O lado trágico da tragicomédia fascista é que o país não aguenta mais um desgoverno de tamanhas proporções. Segundo a porta-voz da família Marinho, a jornalista Míriam Leitão da TV Globo, que contribuiu profissionalmente para o golpe e eleição do atual presidente, o país não aguenta mais dois anos de Bolsonaro.

Creio que a família Marinho, apesar dos protestos, aguenta sim. E com ela, os promotores, agentes e beneficiários do neoliberalismo no país. Já para o povão, os trabalhadores, os marginalizados e excluídos em geral e mesmo para a nossa decadente classe média, Bolsonaro é uma carga além do limite tolerável, um fardo ruinoso que deve ser deixado de lado o mais breve possível.

Os ventos mudam. As eleições americanas podem finalizar a era Trump, com muitas repercussões aqui, não tão auspiciosas para os bolsonaristas e a extrema direita em geral. A massa se revolta contra a repressão, contra o assassinato à luz do dia pela polícia de cidadãos negros desarmados nos EUA. A revolta repercute globalmente. Os símbolos históricos do status quo são atacados em vários países: algo como uma incipiente revolução cultural, revolução simbólica, se inicia e anuncia mudanças mais profundas na disposição e consciência das massas.
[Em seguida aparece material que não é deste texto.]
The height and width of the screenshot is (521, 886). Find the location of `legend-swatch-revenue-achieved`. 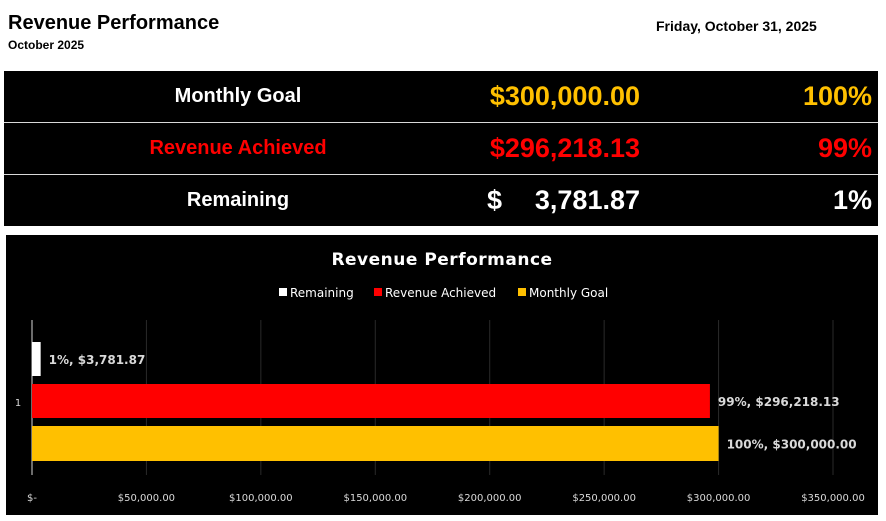

legend-swatch-revenue-achieved is located at coordinates (378, 292).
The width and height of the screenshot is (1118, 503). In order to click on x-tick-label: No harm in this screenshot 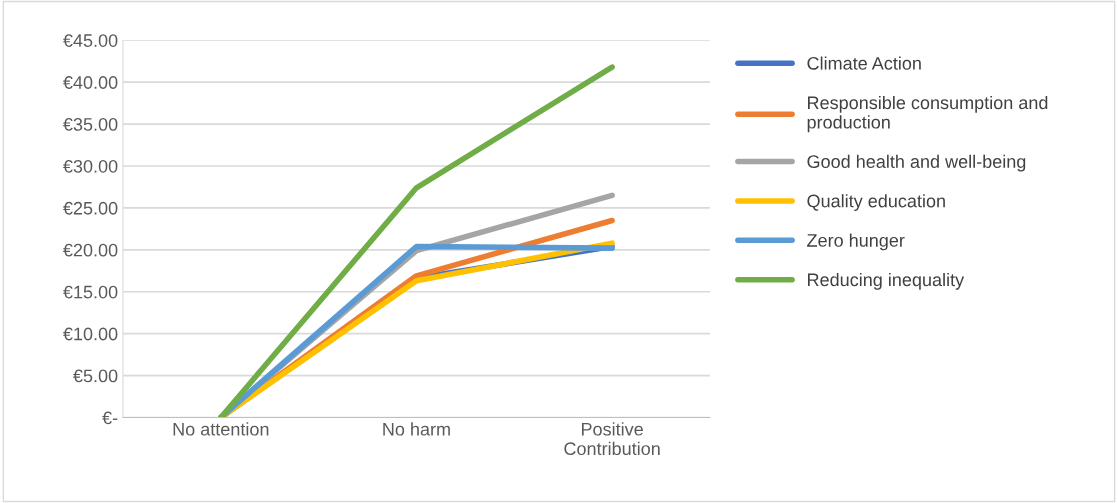, I will do `click(416, 429)`.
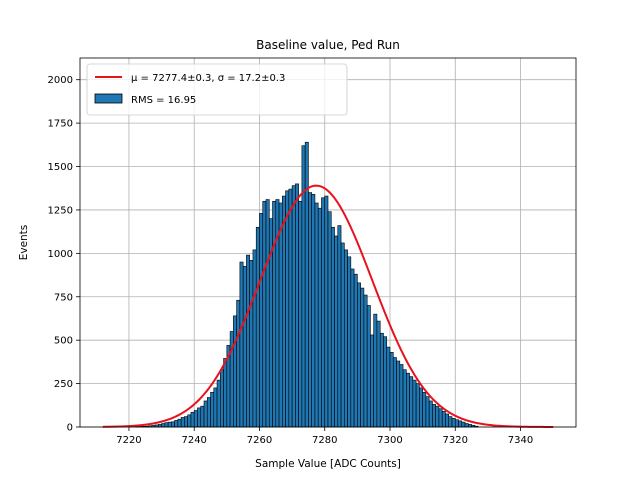  I want to click on legend-fit-label: μ = 7277.4±0.3, σ = 17.2±0.3, so click(208, 78).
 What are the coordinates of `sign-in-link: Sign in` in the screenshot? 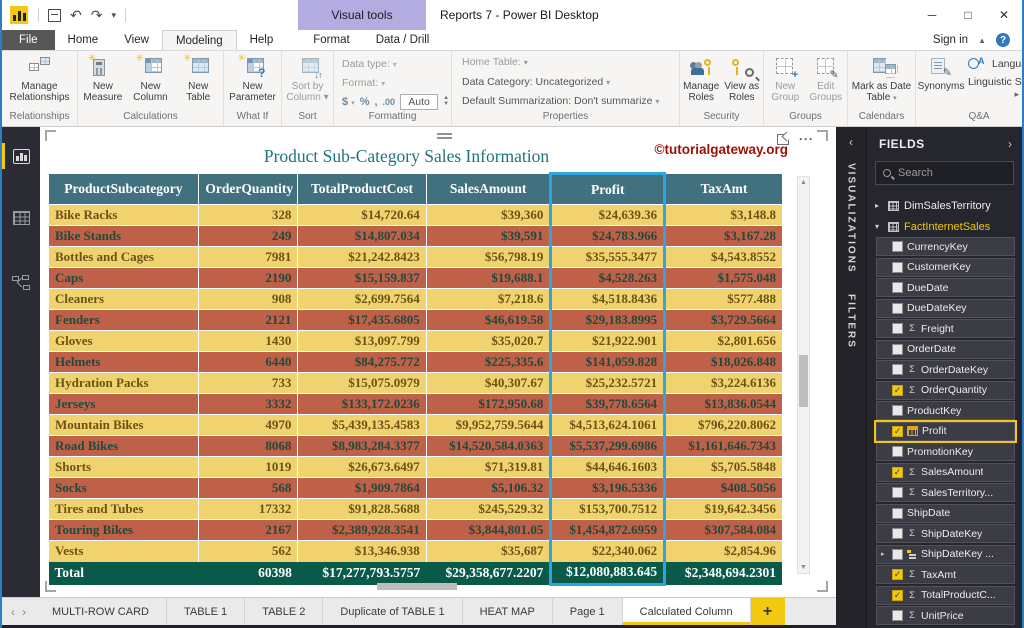 It's located at (950, 40).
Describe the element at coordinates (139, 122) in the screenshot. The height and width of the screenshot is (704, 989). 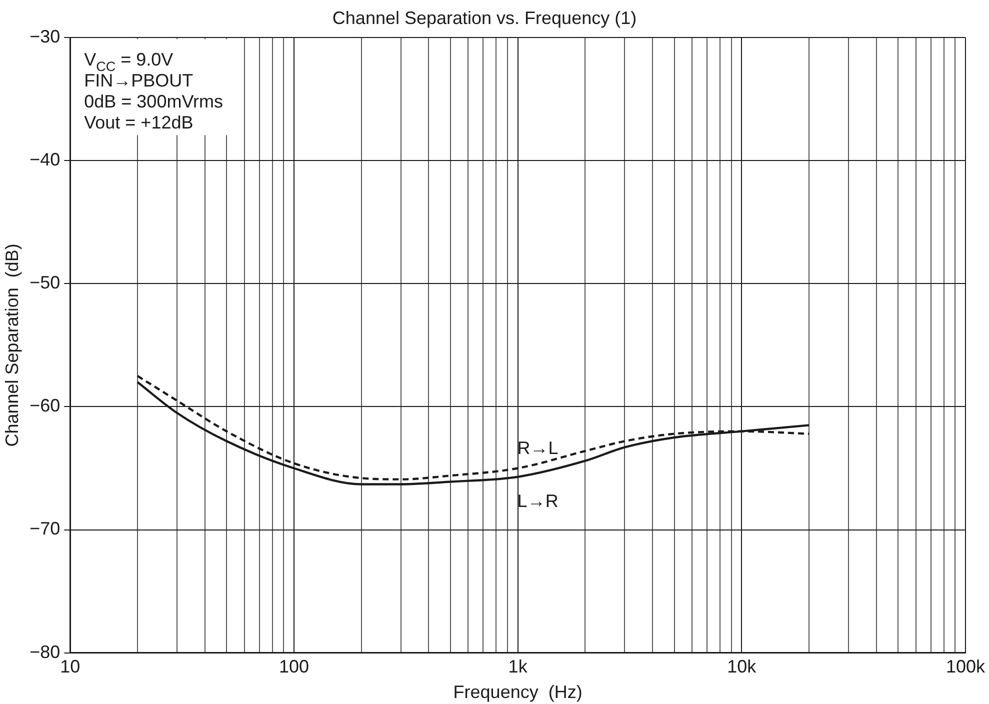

A experiência neoliberal brasileira se iniciou com algum atraso no plano global com Collor. Prossegui com vigor sob Fernando Henrique Cardoso e sofreu alguns percalços nos governos do PT. Bolsonaro, após Temer, instituiu a versão ainda mais perversa e superdimensionada do neoliberalismo periférico. Ela cobra agora, não apenas o sangue, mas a carne, a ossatura e mesmo a medula óssea dos brasileiros. A crise da saúde e a crise econômica que, agravadas pelo desgoverno, crescem sem alívio no horizonte, deixam claro que derrotar Bolsonaro e tudo que ele representa é agora questão de vida ou morte para a maioria.